• TASK BRIEF: Rewrite the items below as a JSON list of strings, with one string for each line and blank lines left out.

Start

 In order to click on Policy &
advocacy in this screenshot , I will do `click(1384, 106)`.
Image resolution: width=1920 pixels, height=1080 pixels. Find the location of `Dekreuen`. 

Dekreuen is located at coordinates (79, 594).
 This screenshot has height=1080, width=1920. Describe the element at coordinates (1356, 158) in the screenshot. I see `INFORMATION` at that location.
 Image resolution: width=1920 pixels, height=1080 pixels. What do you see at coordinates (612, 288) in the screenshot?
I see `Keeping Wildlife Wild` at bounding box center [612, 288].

End

• RESPONSE TO THE TASK:
[
  " In order to click on Policy &",
  "advocacy in this screenshot , I will do `click(1384, 106)`.",
  "Image resolution: width=1920 pixels, height=1080 pixels. Find the location of `Dekreuen`. ",
  "Dekreuen is located at coordinates (79, 594).",
  " This screenshot has height=1080, width=1920. Describe the element at coordinates (1356, 158) in the screenshot. I see `INFORMATION` at that location.",
  " Image resolution: width=1920 pixels, height=1080 pixels. What do you see at coordinates (612, 288) in the screenshot?",
  "I see `Keeping Wildlife Wild` at bounding box center [612, 288]."
]